NaN stands for Not a Number. It is the value returned when a mathematical operation produces a result that cannot be represented as a number. It is one of the more confusing values in JavaScript because its behaviour contradicts what its name implies and because the tools for detecting it have historically been unreliable.
Where NaN Comes From
NaN is produced when a numeric operation fails to produce a valid result:
0 / 0 // NaN
parseInt('hello') // NaN
Math.sqrt(-1) // NaN
undefined + 1 // NaN
These operations do not throw errors. They return NaN and allow execution to continue. The intent is that programs can handle numeric failure without crashing.
The First Problem: typeof NaN Returns “number”
NaN is of type number. This is not a JavaScript-specific quirk. It follows from the IEEE 754 floating-point standard, which JavaScript uses for all numeric values. NaN is defined within the number type as a sentinel value representing an undefined or unrepresentable result.
typeof NaN; // 'number'
The practical consequence is that typeof cannot be used to detect NaN. A check for the type 'number' will return true for both valid numbers and NaN.
The Second Problem: NaN Is Not Equal to Itself
NaN is the only value in JavaScript that is not equal to itself. Any comparison involving NaN returns false, including equality with itself.
NaN === NaN; // false
NaN == NaN; // false
NaN > 1; // false
NaN < 1; // false
NaN !== NaN; // true
This means the standard approach of checking a value by comparing it to a known value does not work with NaN.
The Third Problem: the Global isNaN Function
The global isNaN() function was designed to check for NaN, but it coerces its argument to a number before testing. This produces false positives:
isNaN('hello'); // true — 'hello' coerces to NaN
isNaN(undefined); // true — undefined coerces to NaN
isNaN(null); // false — null coerces to 0
isNaN(''); // false — '' coerces to 0
The function does not answer the question “is this value NaN.” It answers the question “does this value coerce to NaN,” which is a different and less useful question.
The Correct Detection Method: Number.isNaN
ES6 introduced Number.isNaN(), which does not coerce its argument. It returns true only when the value is actually NaN, not when the value merely converts to NaN.
Number.isNaN(NaN); // true
Number.isNaN('hello'); // false
Number.isNaN(undefined); // false
Number.isNaN(42); // false
Number.isNaN is the correct tool for detecting NaN. The global isNaN should be avoided.
The Fourth Problem: NaN Propagates Silently
Any computation that involves NaN produces NaN. If NaN enters a chain of calculations, it contaminates every result downstream without producing an error.

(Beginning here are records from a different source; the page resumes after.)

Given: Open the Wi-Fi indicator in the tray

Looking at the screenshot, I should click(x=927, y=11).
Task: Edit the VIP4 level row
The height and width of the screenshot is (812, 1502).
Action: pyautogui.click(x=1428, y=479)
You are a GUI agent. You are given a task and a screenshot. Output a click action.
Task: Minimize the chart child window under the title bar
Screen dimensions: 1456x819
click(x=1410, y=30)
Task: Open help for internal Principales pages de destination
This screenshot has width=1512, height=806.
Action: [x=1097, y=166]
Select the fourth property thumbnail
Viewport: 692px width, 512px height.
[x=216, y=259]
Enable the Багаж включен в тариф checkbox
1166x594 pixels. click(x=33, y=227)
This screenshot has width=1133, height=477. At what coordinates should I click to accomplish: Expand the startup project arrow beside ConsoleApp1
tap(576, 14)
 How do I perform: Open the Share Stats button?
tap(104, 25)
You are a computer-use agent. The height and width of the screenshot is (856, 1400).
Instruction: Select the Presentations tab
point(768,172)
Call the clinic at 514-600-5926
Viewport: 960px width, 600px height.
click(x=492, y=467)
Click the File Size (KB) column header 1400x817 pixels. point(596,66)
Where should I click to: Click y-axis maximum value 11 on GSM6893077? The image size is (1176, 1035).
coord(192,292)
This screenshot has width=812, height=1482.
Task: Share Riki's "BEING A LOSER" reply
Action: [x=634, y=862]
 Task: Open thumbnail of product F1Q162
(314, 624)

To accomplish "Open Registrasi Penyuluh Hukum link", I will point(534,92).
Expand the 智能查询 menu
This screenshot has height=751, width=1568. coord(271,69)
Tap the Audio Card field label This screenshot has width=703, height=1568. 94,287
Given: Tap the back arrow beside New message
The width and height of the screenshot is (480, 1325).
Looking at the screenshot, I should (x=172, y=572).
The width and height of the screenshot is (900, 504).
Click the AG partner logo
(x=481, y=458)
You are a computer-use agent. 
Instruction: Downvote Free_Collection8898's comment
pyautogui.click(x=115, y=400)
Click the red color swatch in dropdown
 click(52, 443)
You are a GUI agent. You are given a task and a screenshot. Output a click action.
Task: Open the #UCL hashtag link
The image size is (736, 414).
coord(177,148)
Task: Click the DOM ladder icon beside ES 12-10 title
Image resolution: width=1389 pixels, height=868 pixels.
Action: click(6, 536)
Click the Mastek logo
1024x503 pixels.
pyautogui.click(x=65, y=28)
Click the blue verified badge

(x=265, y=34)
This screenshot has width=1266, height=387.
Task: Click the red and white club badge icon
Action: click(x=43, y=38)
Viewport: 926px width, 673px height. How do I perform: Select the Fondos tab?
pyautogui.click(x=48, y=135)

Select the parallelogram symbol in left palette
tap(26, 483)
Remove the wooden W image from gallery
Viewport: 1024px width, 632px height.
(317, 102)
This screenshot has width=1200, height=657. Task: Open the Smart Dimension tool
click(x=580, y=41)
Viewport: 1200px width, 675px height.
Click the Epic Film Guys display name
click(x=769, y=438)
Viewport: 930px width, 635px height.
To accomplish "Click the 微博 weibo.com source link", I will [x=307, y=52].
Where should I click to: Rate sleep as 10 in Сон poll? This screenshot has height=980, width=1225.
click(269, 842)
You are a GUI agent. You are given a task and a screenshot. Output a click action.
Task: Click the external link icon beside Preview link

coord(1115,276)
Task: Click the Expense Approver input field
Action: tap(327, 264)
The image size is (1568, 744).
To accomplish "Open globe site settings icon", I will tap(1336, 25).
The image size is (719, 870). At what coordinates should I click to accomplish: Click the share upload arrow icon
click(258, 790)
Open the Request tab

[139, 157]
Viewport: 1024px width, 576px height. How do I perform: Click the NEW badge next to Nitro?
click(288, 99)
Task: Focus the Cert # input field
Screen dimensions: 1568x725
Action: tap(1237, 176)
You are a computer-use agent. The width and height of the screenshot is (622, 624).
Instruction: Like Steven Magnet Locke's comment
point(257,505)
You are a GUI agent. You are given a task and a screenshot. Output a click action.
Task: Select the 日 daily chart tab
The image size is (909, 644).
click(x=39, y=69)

const a = parseInt('bad input'); // NaN
const b = a + 100; // NaN
const c = b * 2; // NaN
console.log(c); // NaN
The original bad input may be far removed from where the NaN eventually surfaces, making the source of the problem difficult to trace.
What to Do Now
Test the difference between isNaN and Number.isNaN directly:
console.log(isNaN('100')); // false — coerces to 100
console.log(isNaN('abc')); // true — coerces to NaN
console.log(isNaN(undefined)); // true — coerces to NaN
console.log(Number.isNaN('abc')); // false — not NaN, it's a string
console.log(Number.isNaN(NaN)); // true
console.log(Number.isNaN(0/0)); // true
Validate numeric inputs at the boundary where they enter your application. Catching NaN early, at the point of input or conversion, prevents it from propagating through calculations where it becomes much harder to find.